DATA TO USE =>
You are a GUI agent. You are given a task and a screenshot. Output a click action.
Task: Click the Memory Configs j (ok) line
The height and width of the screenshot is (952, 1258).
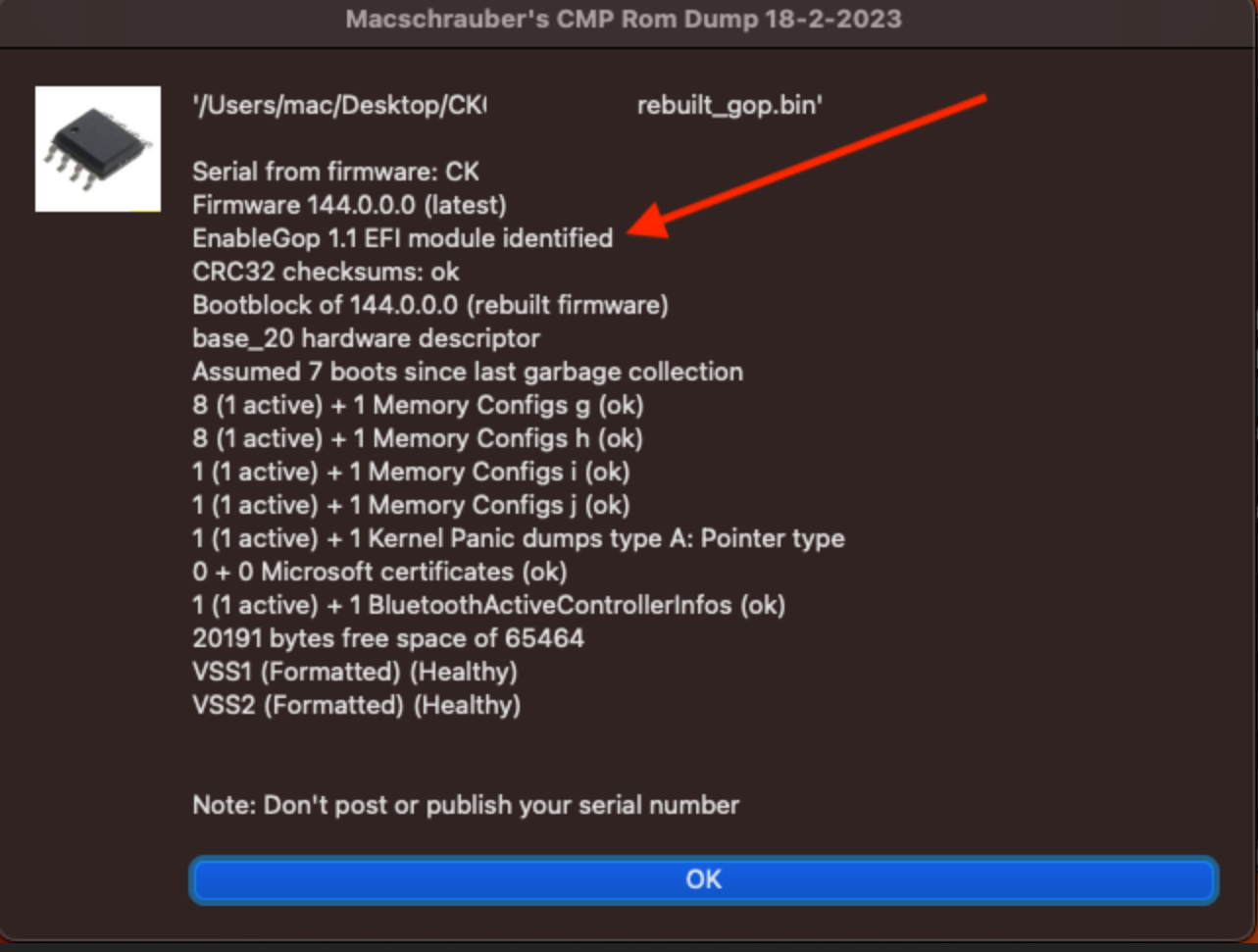[411, 505]
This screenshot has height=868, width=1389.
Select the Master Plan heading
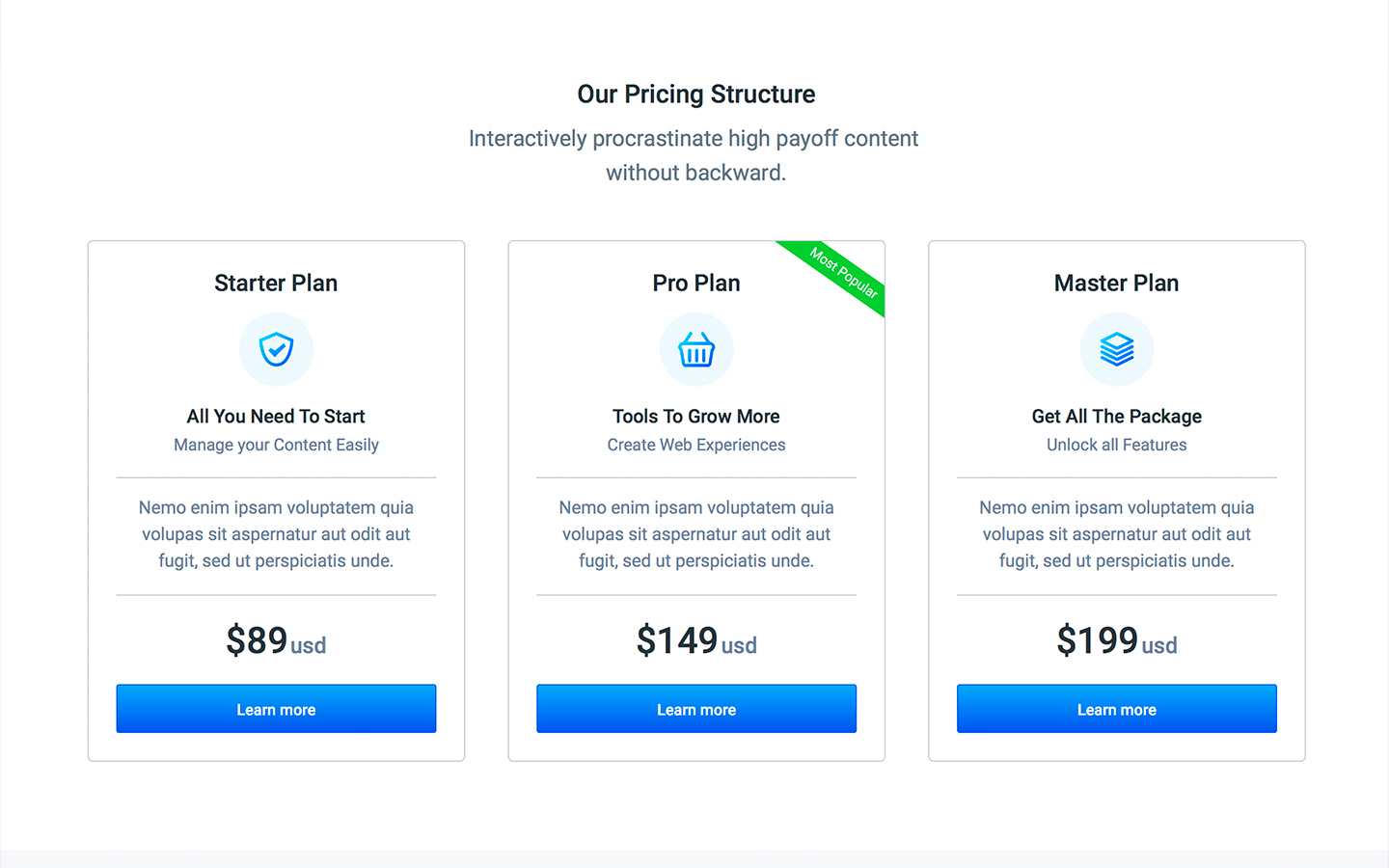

WHAT IS REQUIRED => Retype all the data exactly, please, without pictures.

EXERCISE RESPONSE =>
You are a GUI agent. You are given a task and a screenshot. Output a click action.
Task: Click the Memory Configs j (ok) line
The height and width of the screenshot is (952, 1258).
[411, 505]
This screenshot has height=868, width=1389.
Select the Master Plan heading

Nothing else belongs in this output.